Task details
Copy out the line that contains "것 (160, 1422)" and the lines after it through the final one in the entries below, exactly, with no other lines.

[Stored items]
..............................

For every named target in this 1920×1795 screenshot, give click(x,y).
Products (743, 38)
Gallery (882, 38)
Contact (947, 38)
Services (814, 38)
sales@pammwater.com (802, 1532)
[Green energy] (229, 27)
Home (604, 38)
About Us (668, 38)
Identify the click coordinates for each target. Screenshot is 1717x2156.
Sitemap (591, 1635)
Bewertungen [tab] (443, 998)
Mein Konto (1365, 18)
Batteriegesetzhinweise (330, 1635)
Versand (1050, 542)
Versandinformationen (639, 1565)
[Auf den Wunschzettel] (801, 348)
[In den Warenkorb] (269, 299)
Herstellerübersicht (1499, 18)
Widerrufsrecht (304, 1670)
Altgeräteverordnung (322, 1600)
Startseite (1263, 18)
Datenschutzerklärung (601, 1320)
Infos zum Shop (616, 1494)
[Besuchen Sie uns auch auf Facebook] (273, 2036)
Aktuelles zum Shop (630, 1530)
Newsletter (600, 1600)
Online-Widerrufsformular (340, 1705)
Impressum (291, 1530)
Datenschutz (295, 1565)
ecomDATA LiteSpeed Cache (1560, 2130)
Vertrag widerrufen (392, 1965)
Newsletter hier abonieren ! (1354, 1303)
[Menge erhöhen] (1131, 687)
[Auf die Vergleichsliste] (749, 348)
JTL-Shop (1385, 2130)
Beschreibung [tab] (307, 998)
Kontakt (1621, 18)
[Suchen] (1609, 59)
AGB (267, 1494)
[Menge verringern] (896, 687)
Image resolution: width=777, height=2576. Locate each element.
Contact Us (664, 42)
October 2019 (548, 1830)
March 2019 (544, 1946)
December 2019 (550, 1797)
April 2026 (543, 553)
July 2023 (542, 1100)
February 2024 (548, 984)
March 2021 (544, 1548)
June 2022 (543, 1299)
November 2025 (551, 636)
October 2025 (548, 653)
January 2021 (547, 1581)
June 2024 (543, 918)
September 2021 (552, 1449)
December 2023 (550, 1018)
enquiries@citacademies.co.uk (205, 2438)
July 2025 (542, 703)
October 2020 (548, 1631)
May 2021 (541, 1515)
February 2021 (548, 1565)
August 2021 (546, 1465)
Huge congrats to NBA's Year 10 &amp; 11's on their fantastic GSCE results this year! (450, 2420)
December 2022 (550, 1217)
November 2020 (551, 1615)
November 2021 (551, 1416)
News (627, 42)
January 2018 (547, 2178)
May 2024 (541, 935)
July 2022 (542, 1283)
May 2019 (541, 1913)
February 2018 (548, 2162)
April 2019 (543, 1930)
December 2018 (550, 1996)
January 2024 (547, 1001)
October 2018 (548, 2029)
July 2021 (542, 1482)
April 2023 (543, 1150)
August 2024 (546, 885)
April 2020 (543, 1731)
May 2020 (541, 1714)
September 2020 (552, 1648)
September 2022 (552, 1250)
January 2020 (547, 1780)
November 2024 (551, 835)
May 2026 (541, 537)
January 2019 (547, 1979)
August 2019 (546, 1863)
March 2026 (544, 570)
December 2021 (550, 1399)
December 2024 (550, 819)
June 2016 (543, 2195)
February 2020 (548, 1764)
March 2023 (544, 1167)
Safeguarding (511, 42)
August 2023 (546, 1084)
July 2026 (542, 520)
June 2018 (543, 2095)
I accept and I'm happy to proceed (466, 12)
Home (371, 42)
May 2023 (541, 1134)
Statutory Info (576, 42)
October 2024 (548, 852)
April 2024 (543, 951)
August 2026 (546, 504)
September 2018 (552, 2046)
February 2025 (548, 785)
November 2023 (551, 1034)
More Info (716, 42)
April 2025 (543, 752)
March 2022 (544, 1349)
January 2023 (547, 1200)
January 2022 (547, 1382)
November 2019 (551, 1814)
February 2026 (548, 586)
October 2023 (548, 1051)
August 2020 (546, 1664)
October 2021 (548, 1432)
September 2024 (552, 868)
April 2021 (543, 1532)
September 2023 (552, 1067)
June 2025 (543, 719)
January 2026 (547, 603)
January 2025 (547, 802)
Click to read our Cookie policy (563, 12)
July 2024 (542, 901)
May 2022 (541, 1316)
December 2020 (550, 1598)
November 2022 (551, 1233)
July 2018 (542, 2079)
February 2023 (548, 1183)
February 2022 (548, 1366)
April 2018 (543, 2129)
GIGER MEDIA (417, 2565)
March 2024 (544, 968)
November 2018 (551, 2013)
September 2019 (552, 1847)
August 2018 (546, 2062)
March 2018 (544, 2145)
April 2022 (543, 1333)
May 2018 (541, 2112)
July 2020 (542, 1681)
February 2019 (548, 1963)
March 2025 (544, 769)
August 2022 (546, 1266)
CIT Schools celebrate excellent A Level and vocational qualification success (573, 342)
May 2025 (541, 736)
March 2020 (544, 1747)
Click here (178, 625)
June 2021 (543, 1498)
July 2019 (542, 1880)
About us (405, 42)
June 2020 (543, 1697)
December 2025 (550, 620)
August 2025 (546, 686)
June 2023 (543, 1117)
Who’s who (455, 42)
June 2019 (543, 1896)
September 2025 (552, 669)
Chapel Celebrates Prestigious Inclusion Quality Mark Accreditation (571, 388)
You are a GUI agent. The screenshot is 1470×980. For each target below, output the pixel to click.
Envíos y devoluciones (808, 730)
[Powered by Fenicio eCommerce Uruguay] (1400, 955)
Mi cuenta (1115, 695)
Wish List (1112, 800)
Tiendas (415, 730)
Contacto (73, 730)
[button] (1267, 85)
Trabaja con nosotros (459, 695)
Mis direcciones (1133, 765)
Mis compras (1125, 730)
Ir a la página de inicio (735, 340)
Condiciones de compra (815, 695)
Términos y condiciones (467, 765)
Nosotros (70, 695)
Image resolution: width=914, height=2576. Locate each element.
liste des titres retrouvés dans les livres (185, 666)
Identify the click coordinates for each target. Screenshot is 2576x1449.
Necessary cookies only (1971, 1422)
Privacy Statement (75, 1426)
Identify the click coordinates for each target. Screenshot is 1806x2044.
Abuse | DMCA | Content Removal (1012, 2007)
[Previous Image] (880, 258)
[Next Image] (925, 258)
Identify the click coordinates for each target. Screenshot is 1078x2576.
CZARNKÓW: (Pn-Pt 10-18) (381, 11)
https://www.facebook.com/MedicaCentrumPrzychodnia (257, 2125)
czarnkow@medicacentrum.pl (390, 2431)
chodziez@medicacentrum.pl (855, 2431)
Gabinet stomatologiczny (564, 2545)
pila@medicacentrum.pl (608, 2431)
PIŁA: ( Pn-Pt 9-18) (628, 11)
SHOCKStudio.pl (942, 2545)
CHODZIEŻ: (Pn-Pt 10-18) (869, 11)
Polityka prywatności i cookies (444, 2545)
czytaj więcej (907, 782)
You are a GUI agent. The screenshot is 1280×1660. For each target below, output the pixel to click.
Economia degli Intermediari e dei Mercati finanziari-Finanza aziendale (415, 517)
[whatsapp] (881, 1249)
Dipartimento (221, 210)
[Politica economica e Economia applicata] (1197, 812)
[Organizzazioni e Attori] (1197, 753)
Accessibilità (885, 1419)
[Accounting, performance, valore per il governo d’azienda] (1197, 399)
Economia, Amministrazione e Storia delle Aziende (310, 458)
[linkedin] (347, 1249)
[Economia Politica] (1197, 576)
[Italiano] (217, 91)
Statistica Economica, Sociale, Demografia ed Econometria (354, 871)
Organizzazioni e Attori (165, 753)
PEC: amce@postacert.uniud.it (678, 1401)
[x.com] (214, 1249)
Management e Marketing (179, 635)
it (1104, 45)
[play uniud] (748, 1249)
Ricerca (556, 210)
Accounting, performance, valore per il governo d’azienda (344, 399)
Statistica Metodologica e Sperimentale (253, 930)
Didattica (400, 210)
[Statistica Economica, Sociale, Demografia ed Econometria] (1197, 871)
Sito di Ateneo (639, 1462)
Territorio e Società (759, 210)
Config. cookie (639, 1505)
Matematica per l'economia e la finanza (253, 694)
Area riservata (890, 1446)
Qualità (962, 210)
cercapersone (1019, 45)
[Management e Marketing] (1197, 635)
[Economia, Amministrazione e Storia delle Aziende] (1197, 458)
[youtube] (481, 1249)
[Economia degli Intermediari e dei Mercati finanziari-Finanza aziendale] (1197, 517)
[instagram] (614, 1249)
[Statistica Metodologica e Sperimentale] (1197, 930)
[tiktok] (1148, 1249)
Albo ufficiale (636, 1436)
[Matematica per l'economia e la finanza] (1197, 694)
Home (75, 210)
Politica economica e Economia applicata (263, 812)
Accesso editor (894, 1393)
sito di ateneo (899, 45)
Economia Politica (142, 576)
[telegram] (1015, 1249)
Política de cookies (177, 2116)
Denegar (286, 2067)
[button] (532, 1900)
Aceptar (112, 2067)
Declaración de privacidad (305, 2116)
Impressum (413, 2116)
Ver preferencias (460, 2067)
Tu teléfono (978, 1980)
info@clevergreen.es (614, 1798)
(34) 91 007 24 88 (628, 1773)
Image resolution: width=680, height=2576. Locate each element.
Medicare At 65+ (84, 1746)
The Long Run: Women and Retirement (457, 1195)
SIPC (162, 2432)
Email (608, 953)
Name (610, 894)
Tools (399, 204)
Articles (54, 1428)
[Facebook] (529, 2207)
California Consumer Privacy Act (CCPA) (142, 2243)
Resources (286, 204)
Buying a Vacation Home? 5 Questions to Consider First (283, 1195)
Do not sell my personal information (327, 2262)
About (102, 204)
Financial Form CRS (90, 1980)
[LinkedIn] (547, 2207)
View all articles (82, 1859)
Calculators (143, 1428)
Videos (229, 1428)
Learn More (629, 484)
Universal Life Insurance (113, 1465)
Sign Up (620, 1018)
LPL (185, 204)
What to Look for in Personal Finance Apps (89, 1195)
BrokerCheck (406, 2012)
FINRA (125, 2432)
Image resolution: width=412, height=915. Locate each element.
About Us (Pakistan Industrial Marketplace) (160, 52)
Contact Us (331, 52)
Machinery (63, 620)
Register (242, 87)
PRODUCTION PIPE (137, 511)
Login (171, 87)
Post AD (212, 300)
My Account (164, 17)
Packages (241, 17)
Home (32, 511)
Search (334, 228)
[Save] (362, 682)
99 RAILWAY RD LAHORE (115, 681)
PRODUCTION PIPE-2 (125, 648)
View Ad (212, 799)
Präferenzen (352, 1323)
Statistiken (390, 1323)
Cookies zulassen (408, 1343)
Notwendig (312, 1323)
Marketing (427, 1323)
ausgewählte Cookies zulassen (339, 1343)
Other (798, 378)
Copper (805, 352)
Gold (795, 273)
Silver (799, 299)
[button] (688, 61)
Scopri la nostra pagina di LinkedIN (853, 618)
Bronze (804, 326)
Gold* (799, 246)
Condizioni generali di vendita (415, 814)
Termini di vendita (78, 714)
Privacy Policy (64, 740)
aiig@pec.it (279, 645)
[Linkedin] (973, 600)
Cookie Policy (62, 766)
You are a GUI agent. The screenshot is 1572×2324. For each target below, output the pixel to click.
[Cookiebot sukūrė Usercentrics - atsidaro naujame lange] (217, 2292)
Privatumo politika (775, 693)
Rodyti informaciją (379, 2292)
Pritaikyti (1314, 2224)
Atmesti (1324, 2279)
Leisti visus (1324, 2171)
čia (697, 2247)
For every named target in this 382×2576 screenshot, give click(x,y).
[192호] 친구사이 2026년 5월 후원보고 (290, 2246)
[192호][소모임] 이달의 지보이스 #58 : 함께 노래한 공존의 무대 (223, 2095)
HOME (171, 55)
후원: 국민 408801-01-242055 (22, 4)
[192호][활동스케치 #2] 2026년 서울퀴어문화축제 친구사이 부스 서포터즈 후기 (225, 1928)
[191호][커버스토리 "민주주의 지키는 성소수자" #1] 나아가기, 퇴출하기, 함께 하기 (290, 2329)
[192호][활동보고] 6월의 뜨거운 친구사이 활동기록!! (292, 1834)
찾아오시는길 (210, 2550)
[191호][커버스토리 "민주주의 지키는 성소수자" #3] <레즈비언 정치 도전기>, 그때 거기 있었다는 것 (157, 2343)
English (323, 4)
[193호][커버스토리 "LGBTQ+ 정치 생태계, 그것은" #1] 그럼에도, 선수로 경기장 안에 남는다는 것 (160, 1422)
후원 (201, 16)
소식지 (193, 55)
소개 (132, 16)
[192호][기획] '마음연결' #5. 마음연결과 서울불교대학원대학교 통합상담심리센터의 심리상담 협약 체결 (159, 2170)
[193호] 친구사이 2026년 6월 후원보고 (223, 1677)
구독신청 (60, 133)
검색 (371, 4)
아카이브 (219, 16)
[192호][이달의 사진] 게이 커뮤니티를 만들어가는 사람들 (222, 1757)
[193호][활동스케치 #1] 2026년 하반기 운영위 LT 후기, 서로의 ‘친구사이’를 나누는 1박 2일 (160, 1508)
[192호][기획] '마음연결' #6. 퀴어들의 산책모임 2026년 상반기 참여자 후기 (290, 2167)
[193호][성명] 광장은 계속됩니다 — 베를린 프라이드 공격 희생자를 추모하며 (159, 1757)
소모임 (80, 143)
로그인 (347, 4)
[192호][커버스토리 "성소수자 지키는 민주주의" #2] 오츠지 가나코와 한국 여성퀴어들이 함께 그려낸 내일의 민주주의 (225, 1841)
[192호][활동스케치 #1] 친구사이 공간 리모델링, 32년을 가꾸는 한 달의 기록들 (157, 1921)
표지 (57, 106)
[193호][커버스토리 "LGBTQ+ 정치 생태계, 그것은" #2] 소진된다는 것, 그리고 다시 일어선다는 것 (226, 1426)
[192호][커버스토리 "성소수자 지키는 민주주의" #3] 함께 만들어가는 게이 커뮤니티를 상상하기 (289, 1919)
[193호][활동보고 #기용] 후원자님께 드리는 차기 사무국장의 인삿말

..............................

Solution to the problem
[193호][커버스토리 "LGBTQ+ 정치 생태계, 그것은" #1] 그럼에도, 선수로 경기장 안에 남는다는 것 (160, 1422)
후원 (201, 16)
소식지 (193, 55)
소개 (132, 16)
[192호][기획] '마음연결' #5. 마음연결과 서울불교대학원대학교 통합상담심리센터의 심리상담 협약 체결 (159, 2170)
[193호] 친구사이 2026년 6월 후원보고 (223, 1677)
구독신청 (60, 133)
검색 (371, 4)
아카이브 (219, 16)
[192호][이달의 사진] 게이 커뮤니티를 만들어가는 사람들 (222, 1757)
[193호][활동스케치 #1] 2026년 하반기 운영위 LT 후기, 서로의 ‘친구사이’를 나누는 1박 2일 (160, 1508)
[192호][기획] '마음연결' #6. 퀴어들의 산책모임 2026년 상반기 참여자 후기 (290, 2167)
[193호][성명] 광장은 계속됩니다 — 베를린 프라이드 공격 희생자를 추모하며 (159, 1757)
소모임 (80, 143)
로그인 (347, 4)
[192호][커버스토리 "성소수자 지키는 민주주의" #2] 오츠지 가나코와 한국 여성퀴어들이 함께 그려낸 내일의 민주주의 (225, 1841)
[192호][활동스케치 #1] 친구사이 공간 리모델링, 32년을 가꾸는 한 달의 기록들 (157, 1921)
표지 (57, 106)
[193호][커버스토리 "LGBTQ+ 정치 생태계, 그것은" #2] 소진된다는 것, 그리고 다시 일어선다는 것 (226, 1426)
[192호][커버스토리 "성소수자 지키는 민주주의" #3] 함께 만들어가는 게이 커뮤니티를 상상하기 (289, 1919)
[193호][활동보고 #기용] 후원자님께 드리는 차기 사무국장의 인삿말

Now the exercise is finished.